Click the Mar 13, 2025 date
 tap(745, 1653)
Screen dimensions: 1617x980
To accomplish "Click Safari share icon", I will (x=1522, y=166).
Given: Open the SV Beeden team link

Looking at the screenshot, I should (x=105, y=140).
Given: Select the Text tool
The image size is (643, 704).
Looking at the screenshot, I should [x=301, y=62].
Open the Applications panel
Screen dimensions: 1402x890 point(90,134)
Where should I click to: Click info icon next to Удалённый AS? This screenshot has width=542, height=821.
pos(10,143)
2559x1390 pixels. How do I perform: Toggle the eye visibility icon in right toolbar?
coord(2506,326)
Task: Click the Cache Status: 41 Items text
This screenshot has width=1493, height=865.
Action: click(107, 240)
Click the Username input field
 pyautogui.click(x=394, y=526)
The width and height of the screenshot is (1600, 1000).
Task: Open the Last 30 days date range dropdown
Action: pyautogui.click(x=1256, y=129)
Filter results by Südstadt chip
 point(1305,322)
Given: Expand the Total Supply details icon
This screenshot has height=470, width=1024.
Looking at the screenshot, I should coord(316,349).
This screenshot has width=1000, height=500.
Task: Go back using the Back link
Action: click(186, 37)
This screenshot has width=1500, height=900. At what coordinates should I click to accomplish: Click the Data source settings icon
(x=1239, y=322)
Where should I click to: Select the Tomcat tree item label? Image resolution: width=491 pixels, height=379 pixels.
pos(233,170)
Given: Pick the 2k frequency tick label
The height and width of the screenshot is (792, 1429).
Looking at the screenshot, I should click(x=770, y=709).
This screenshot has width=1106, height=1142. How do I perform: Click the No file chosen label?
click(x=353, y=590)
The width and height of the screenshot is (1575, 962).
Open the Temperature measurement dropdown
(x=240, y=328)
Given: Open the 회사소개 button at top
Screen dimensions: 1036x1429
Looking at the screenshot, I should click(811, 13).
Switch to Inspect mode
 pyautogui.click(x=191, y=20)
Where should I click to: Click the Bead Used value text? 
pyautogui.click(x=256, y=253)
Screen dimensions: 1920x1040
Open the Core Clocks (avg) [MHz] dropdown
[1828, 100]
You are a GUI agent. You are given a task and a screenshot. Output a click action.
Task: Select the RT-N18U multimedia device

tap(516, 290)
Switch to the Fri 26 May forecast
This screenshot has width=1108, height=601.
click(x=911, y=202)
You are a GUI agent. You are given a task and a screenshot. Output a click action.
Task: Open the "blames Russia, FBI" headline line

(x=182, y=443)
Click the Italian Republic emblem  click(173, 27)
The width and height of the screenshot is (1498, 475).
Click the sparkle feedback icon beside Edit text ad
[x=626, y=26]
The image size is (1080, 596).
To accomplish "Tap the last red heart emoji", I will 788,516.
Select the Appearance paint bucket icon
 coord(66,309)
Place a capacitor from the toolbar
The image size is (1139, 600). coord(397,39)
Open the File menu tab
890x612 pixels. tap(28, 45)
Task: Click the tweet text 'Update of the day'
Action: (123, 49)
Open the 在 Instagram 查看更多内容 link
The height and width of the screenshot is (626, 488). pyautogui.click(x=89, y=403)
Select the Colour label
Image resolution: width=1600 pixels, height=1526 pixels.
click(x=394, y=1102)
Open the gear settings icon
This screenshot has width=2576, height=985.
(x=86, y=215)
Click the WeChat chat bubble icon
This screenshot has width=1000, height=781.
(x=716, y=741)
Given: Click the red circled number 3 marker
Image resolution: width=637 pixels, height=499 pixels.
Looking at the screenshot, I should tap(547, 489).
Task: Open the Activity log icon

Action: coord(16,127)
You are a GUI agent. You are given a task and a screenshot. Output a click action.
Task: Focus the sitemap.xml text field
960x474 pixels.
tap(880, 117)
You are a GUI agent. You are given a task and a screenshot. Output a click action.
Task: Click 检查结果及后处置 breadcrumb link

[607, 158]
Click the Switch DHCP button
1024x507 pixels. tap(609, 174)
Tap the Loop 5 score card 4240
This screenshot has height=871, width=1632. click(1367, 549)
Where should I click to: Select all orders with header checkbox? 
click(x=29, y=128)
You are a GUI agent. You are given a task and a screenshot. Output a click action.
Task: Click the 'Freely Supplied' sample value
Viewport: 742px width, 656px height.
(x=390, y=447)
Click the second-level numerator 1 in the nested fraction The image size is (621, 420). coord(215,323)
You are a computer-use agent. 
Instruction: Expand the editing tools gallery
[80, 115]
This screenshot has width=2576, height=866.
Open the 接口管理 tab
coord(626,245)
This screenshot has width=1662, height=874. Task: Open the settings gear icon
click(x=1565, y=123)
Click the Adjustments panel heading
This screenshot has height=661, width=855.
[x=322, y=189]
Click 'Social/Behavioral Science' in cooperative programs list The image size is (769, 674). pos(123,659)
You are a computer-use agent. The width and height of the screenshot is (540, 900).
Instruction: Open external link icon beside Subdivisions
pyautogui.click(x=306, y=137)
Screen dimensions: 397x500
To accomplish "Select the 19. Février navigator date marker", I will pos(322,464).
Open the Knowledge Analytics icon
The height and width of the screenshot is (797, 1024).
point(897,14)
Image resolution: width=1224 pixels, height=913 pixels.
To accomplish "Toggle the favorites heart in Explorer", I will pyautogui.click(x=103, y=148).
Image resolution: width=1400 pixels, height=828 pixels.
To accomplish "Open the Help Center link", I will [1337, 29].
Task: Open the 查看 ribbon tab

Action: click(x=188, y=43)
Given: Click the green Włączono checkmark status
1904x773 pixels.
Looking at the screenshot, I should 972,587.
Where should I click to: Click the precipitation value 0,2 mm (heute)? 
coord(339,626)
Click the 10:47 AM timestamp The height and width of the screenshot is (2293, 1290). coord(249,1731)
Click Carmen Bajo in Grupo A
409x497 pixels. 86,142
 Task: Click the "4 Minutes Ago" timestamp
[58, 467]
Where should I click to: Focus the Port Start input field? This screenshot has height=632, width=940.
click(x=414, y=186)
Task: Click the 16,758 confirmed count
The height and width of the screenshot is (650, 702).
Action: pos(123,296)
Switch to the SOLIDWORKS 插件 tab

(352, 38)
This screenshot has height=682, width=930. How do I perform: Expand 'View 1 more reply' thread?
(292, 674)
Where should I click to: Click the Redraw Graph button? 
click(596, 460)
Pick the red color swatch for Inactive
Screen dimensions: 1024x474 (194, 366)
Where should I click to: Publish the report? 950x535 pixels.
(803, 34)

Task instructions> Copy all lines of the records in which the string "computer" can be found.

Result of the exercise>
You are a computer-use agent. 
You are a computer-use agent. The width and height of the screenshot is (540, 900).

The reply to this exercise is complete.